課題 | 原文によると、イオンエンジンは何の力を用いてイオンを加速し、噴射させますか?

自家用車でどこかへ旅行する計画を立てるとき、目的地を決めたあと真っ先に考えることは何だろうか? おそらく多くの人は「移動ルート(と、その所要時間・ガソリン代等のコスト)」を考えるのではないだろうか? 宇宙ミッションにおける軌道設計(Trajectory Design)は、この「移動ルート」の計画を立てることである。軌道を設計するためには、科学的な要求や技術的な成立性を合わせて複合的に考える必要があるため、それらを引っくるめてミッション・デザイン(MissionDesign)と呼ぶこともある。自家用車でドライブする場合、近年、カーナビやGoogleマップが普及したため、綿密な計画を立てずとも目的地に到達できるようになった。しかし、宇宙の旅は、現状、軌道設計の専門家に頼らないと飛行ルートを決めることができない。本稿では、軌道設計の難しさ・軌道設計研究が目指す世界について、筆者の研究内容を交えながら紹介する。

軌道を創る職人芸

「ひてん」(MUSES-A)に始まり、宇宙科学研究所は軌道設計の創意工夫により挑戦的なミッションを実現してきた。現在、2024年度内の打上げを目指して計画中である深宇宙探査技術実証機DESTINY⁺(デスティニープラス)も、「ひてん」、「のぞみ」(PLANET-B)が用いた月スイングバイ(および太陽潮汐力※1)による軌道操作技術と、「はやぶさ」(MUSES-C)、「はやぶさ2」が用いたイオンエンジンによる軌道操作技術の合わせワザで、小型のイプシロンSロケットによって地球周回軌道から小惑星(3200) Phaethonを目指す挑戦的ミッションといえる[1]。ここでスイングバイとは、月・惑星の重力を効果的に用いて加速・減速する軌道設計のワザである。『月・惑星』というテニスラケットで、前方後方に走りながら「探査機」というボールを跳ね返すイメージを持ってもらえるとほとんど正解である。また、イオンエンジンは静電気の力(クーロン力)を用いて、電荷を帯びた物質(イオン)を加速して噴射させる効率の高いエンジンである。イオンエンジンは高効率である(少ない燃料で大きく軌道を変えられる)反面、推力が小さいため、ゆっくり長時間動作させる必要がある。このようにDESTINY⁺の軌道設計は、持てるワザを全て出し尽くした最上級に難しい軌道を用いていると言って過言ではない(その軌道図を下図および図1に示す)。そして、このように難しい軌道を航行して、イオンエンジンで地球周回軌道から深宇宙空間へ飛び出した探査機は未だかつてない。高価で大きなロケットで飛ばせば苦労しないかもしれないが、限られた予算の中で(低価格なロケットを用いて)頻度高く深宇宙探査を実現可能とするための日本らしい工夫である。

抽出エントリ |
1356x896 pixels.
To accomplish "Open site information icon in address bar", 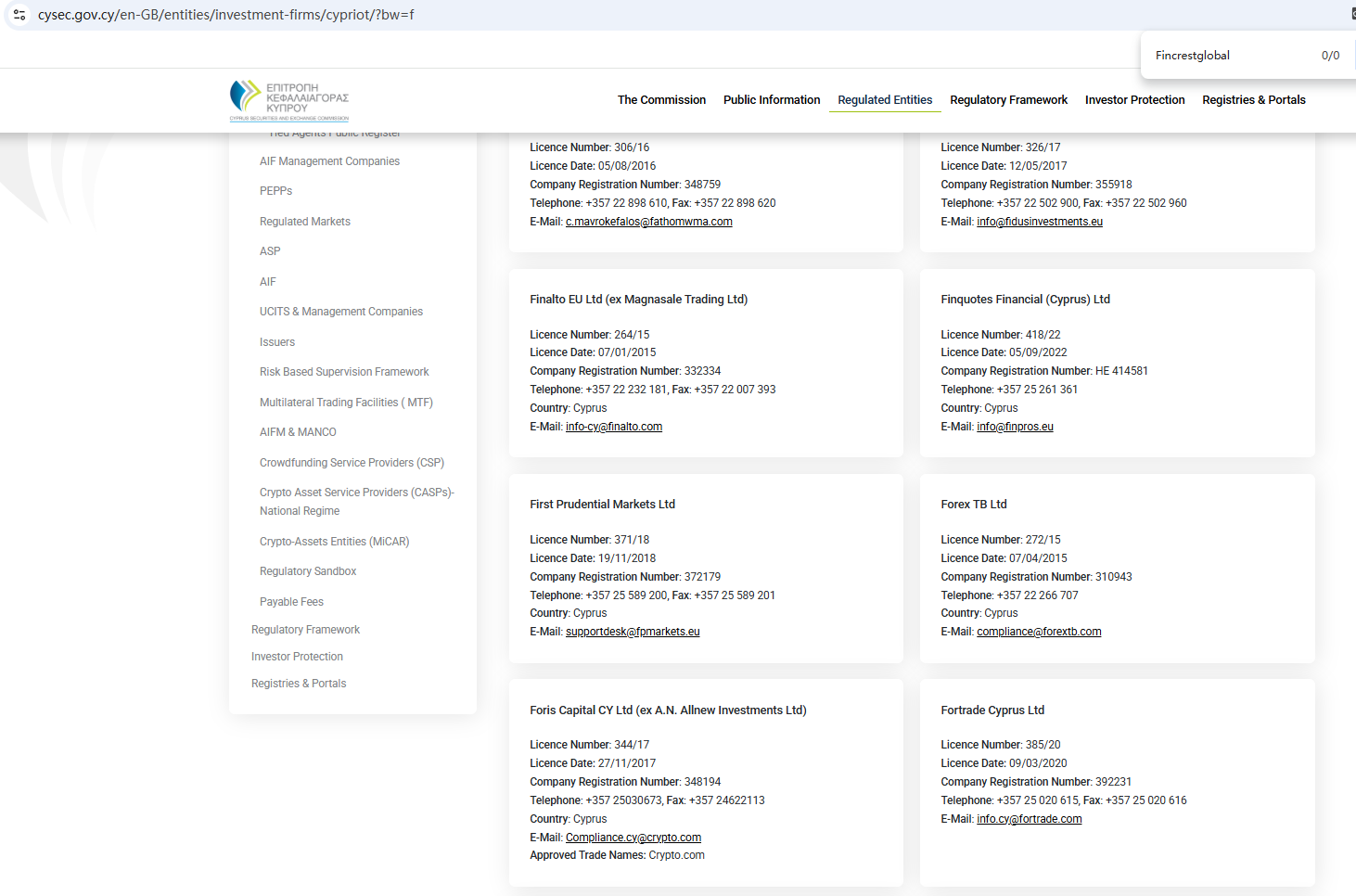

---

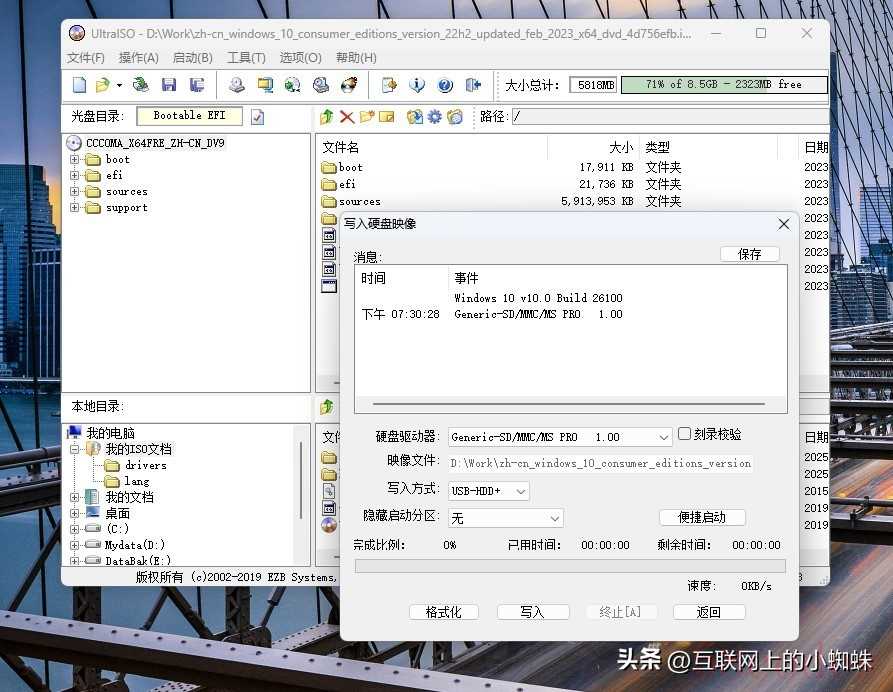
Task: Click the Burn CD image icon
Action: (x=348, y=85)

回答 | 静電気の力(クーロン力)です。